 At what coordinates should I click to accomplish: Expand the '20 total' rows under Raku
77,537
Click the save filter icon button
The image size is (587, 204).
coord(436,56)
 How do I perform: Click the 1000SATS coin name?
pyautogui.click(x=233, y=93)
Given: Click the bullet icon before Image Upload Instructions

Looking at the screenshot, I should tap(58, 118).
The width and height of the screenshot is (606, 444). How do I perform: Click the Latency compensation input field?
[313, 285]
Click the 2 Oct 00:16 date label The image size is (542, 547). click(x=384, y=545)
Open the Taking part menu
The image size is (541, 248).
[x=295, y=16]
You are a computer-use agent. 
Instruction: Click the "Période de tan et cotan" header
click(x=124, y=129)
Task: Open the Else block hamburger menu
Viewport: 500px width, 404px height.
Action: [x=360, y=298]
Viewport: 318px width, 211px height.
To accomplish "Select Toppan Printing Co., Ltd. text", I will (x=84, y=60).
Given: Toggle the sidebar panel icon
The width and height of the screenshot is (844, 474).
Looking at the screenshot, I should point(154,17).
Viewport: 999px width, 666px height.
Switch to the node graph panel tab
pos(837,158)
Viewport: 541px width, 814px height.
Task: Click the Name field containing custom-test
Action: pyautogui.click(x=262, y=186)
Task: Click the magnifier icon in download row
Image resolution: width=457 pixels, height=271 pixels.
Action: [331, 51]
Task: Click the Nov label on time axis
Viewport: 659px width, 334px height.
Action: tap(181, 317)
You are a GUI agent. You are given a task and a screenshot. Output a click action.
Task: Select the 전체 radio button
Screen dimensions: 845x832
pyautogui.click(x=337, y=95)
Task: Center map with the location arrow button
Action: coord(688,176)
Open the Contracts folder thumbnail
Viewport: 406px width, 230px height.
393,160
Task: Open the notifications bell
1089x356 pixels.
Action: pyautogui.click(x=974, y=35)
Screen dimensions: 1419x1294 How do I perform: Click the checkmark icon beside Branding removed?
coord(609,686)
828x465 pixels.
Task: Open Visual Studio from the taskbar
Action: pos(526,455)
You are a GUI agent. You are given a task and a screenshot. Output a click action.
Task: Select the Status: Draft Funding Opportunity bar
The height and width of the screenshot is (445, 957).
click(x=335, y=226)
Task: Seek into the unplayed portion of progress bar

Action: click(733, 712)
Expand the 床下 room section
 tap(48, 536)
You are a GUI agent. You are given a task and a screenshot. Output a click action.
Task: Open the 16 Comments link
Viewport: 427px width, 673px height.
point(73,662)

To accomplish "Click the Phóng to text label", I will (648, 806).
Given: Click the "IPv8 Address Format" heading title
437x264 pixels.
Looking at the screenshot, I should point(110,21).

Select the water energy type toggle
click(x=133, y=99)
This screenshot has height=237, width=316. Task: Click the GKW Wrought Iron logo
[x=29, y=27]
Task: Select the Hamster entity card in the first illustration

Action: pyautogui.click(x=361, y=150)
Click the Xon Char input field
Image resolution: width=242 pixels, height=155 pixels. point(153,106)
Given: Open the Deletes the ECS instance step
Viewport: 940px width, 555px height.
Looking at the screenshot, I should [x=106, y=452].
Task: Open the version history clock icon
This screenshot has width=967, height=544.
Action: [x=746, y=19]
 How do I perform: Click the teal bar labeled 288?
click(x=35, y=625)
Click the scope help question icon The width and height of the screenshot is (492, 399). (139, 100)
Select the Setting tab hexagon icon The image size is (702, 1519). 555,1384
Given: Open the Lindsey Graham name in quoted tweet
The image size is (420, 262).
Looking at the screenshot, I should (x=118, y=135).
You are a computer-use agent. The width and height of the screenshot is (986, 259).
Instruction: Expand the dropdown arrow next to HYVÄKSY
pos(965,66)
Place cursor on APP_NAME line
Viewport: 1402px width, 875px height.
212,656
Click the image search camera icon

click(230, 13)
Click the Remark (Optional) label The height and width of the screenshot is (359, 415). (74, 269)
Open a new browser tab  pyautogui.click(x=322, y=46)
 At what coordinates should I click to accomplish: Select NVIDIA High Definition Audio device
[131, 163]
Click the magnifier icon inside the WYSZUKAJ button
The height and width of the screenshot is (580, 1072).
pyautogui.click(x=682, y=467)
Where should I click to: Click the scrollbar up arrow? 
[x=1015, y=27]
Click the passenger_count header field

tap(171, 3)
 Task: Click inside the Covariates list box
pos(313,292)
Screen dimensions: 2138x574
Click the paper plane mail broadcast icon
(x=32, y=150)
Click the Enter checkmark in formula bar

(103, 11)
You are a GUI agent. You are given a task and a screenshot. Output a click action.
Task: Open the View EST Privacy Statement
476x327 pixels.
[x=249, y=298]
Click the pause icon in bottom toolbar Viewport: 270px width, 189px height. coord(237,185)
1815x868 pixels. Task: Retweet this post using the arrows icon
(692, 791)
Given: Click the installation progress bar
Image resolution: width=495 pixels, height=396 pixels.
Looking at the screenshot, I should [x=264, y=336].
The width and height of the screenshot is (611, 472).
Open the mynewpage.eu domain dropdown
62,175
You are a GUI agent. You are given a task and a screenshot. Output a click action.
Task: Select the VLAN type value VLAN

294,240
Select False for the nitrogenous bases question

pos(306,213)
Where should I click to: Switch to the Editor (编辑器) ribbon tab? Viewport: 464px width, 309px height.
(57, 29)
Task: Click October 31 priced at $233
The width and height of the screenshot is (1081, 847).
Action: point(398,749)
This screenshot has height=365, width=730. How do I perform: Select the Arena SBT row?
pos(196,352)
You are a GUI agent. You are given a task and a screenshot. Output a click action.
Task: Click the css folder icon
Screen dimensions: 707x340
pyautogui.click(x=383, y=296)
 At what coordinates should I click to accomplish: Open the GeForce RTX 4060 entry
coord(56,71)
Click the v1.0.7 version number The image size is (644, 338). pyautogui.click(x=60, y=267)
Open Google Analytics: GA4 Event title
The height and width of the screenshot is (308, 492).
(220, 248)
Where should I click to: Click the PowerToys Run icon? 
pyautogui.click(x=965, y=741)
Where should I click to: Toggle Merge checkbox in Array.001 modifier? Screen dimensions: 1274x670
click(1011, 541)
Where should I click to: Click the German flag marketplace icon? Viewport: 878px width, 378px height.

THE PROBLEM:
If the word "magnifier" is on a line above, return that line.

WRITTEN REPLY:
Task: Click the magnifier icon in download row
Click the magnifier icon inside the WYSZUKAJ button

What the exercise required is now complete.